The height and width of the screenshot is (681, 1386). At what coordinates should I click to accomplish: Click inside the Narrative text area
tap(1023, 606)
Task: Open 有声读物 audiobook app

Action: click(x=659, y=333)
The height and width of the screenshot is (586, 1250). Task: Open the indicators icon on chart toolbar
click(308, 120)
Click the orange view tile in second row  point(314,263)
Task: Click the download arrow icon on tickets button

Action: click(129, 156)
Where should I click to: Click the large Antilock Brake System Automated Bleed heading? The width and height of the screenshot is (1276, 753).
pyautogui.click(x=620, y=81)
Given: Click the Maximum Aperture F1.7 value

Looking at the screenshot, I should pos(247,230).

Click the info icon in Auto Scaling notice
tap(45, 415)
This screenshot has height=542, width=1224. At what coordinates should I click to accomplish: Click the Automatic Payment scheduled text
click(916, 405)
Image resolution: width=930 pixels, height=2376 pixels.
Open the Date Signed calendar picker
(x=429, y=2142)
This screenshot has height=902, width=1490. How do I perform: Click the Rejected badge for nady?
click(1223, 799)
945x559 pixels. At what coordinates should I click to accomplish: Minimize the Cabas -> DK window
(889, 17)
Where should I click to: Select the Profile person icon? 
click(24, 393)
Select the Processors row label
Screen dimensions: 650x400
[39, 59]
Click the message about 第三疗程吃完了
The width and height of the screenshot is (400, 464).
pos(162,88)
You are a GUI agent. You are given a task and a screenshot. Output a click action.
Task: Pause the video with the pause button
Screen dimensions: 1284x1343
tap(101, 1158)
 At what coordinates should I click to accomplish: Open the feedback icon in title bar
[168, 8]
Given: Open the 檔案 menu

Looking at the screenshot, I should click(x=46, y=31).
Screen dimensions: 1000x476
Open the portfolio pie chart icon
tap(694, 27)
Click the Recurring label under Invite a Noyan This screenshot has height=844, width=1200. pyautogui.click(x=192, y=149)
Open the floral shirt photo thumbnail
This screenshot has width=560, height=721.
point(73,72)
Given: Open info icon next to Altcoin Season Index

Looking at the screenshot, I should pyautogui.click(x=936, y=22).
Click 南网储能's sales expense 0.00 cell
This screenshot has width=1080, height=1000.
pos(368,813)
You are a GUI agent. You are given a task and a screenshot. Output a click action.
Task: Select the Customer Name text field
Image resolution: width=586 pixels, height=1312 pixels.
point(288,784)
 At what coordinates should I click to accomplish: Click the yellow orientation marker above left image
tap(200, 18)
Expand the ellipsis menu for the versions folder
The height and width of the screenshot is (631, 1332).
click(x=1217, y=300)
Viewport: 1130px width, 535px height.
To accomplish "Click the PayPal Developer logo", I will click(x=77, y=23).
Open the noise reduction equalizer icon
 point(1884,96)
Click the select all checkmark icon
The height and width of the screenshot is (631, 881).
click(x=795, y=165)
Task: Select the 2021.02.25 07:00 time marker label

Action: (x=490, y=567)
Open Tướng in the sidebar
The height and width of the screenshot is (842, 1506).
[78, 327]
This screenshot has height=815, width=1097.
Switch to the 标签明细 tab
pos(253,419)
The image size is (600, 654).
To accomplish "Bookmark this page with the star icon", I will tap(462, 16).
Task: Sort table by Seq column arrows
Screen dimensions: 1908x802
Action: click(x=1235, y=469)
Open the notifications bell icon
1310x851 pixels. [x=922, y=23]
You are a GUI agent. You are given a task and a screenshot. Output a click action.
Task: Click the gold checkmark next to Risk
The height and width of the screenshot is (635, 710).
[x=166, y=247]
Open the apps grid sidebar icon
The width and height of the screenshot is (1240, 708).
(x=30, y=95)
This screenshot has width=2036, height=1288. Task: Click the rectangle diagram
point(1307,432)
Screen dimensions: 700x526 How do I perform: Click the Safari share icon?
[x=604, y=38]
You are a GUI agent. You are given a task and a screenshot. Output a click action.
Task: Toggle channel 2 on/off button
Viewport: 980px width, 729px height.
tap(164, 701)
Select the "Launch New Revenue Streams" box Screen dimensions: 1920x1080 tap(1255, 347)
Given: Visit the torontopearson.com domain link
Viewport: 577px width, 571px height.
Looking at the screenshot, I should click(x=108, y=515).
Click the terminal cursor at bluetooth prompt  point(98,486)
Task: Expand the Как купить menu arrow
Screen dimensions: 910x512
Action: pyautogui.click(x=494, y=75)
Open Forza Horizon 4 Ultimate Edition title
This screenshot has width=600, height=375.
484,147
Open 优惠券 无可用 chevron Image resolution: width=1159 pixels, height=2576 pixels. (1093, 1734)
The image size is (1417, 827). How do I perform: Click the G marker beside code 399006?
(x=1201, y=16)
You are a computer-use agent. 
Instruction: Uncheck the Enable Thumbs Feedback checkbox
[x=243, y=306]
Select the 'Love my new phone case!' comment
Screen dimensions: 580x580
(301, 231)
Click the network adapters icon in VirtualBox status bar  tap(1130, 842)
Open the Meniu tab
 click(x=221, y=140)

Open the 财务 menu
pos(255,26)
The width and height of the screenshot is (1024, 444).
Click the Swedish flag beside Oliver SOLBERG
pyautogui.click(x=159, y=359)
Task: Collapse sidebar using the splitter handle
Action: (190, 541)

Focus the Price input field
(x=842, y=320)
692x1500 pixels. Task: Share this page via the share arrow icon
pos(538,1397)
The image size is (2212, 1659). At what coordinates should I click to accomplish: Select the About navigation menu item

Exercise objective:
Return each record exactly as given.

Exercise output:
The height and width of the screenshot is (681, 1386). At what coordinates should I click to accomplish: Click inside the Narrative text area
tap(1023, 606)
Task: Open 有声读物 audiobook app

Action: click(x=659, y=333)
The height and width of the screenshot is (586, 1250). Task: Open the indicators icon on chart toolbar
click(308, 120)
Click the orange view tile in second row  point(314,263)
Task: Click the download arrow icon on tickets button

Action: click(129, 156)
Where should I click to: Click the large Antilock Brake System Automated Bleed heading? The width and height of the screenshot is (1276, 753).
pyautogui.click(x=620, y=81)
Given: Click the Maximum Aperture F1.7 value

Looking at the screenshot, I should pos(247,230).

Click the info icon in Auto Scaling notice
tap(45, 415)
This screenshot has height=542, width=1224. At what coordinates should I click to accomplish: Click the Automatic Payment scheduled text
click(916, 405)
Image resolution: width=930 pixels, height=2376 pixels.
Open the Date Signed calendar picker
(x=429, y=2142)
This screenshot has height=902, width=1490. How do I perform: Click the Rejected badge for nady?
click(1223, 799)
945x559 pixels. At what coordinates should I click to accomplish: Minimize the Cabas -> DK window
(889, 17)
Where should I click to: Select the Profile person icon? 
click(24, 393)
Select the Processors row label
Screen dimensions: 650x400
[39, 59]
Click the message about 第三疗程吃完了
The width and height of the screenshot is (400, 464).
pos(162,88)
You are a GUI agent. You are given a task and a screenshot. Output a click action.
Task: Pause the video with the pause button
Screen dimensions: 1284x1343
tap(101, 1158)
 At what coordinates should I click to accomplish: Open the feedback icon in title bar
[168, 8]
Given: Open the 檔案 menu

Looking at the screenshot, I should click(x=46, y=31).
Screen dimensions: 1000x476
Open the portfolio pie chart icon
tap(694, 27)
Click the Recurring label under Invite a Noyan This screenshot has height=844, width=1200. pyautogui.click(x=192, y=149)
Open the floral shirt photo thumbnail
This screenshot has width=560, height=721.
point(73,72)
Given: Open info icon next to Altcoin Season Index

Looking at the screenshot, I should pyautogui.click(x=936, y=22).
Click 南网储能's sales expense 0.00 cell
This screenshot has width=1080, height=1000.
pos(368,813)
You are a GUI agent. You are given a task and a screenshot. Output a click action.
Task: Select the Customer Name text field
Image resolution: width=586 pixels, height=1312 pixels.
point(288,784)
 At what coordinates should I click to accomplish: Click the yellow orientation marker above left image
tap(200, 18)
Expand the ellipsis menu for the versions folder
The height and width of the screenshot is (631, 1332).
click(x=1217, y=300)
Viewport: 1130px width, 535px height.
To accomplish "Click the PayPal Developer logo", I will click(x=77, y=23).
Open the noise reduction equalizer icon
 point(1884,96)
Click the select all checkmark icon
The height and width of the screenshot is (631, 881).
click(x=795, y=165)
Task: Select the 2021.02.25 07:00 time marker label

Action: (x=490, y=567)
Open Tướng in the sidebar
The height and width of the screenshot is (842, 1506).
[78, 327]
This screenshot has height=815, width=1097.
Switch to the 标签明细 tab
pos(253,419)
The image size is (600, 654).
To accomplish "Bookmark this page with the star icon", I will tap(462, 16).
Task: Sort table by Seq column arrows
Screen dimensions: 1908x802
Action: click(x=1235, y=469)
Open the notifications bell icon
1310x851 pixels. [x=922, y=23]
You are a GUI agent. You are given a task and a screenshot. Output a click action.
Task: Click the gold checkmark next to Risk
The height and width of the screenshot is (635, 710).
[x=166, y=247]
Open the apps grid sidebar icon
The width and height of the screenshot is (1240, 708).
(x=30, y=95)
This screenshot has width=2036, height=1288. Task: Click the rectangle diagram
point(1307,432)
Screen dimensions: 700x526 How do I perform: Click the Safari share icon?
[x=604, y=38]
You are a GUI agent. You are given a task and a screenshot. Output a click action.
Task: Toggle channel 2 on/off button
Viewport: 980px width, 729px height.
tap(164, 701)
Select the "Launch New Revenue Streams" box Screen dimensions: 1920x1080 tap(1255, 347)
Given: Visit the torontopearson.com domain link
Viewport: 577px width, 571px height.
Looking at the screenshot, I should click(x=108, y=515).
Click the terminal cursor at bluetooth prompt  point(98,486)
Task: Expand the Как купить menu arrow
Screen dimensions: 910x512
Action: pyautogui.click(x=494, y=75)
Open Forza Horizon 4 Ultimate Edition title
This screenshot has width=600, height=375.
484,147
Open 优惠券 无可用 chevron Image resolution: width=1159 pixels, height=2576 pixels. (1093, 1734)
The image size is (1417, 827). How do I perform: Click the G marker beside code 399006?
(x=1201, y=16)
You are a computer-use agent. 
Instruction: Uncheck the Enable Thumbs Feedback checkbox
[x=243, y=306]
Select the 'Love my new phone case!' comment
Screen dimensions: 580x580
(301, 231)
Click the network adapters icon in VirtualBox status bar  tap(1130, 842)
Open the Meniu tab
 click(x=221, y=140)

Open the 财务 menu
pos(255,26)
The width and height of the screenshot is (1024, 444).
Click the Swedish flag beside Oliver SOLBERG
pyautogui.click(x=159, y=359)
Task: Collapse sidebar using the splitter handle
Action: (190, 541)

Focus the Price input field
(x=842, y=320)
692x1500 pixels. Task: Share this page via the share arrow icon
pos(538,1397)
The image size is (2212, 1659). At what coordinates should I click to accomplish: Select the About navigation menu item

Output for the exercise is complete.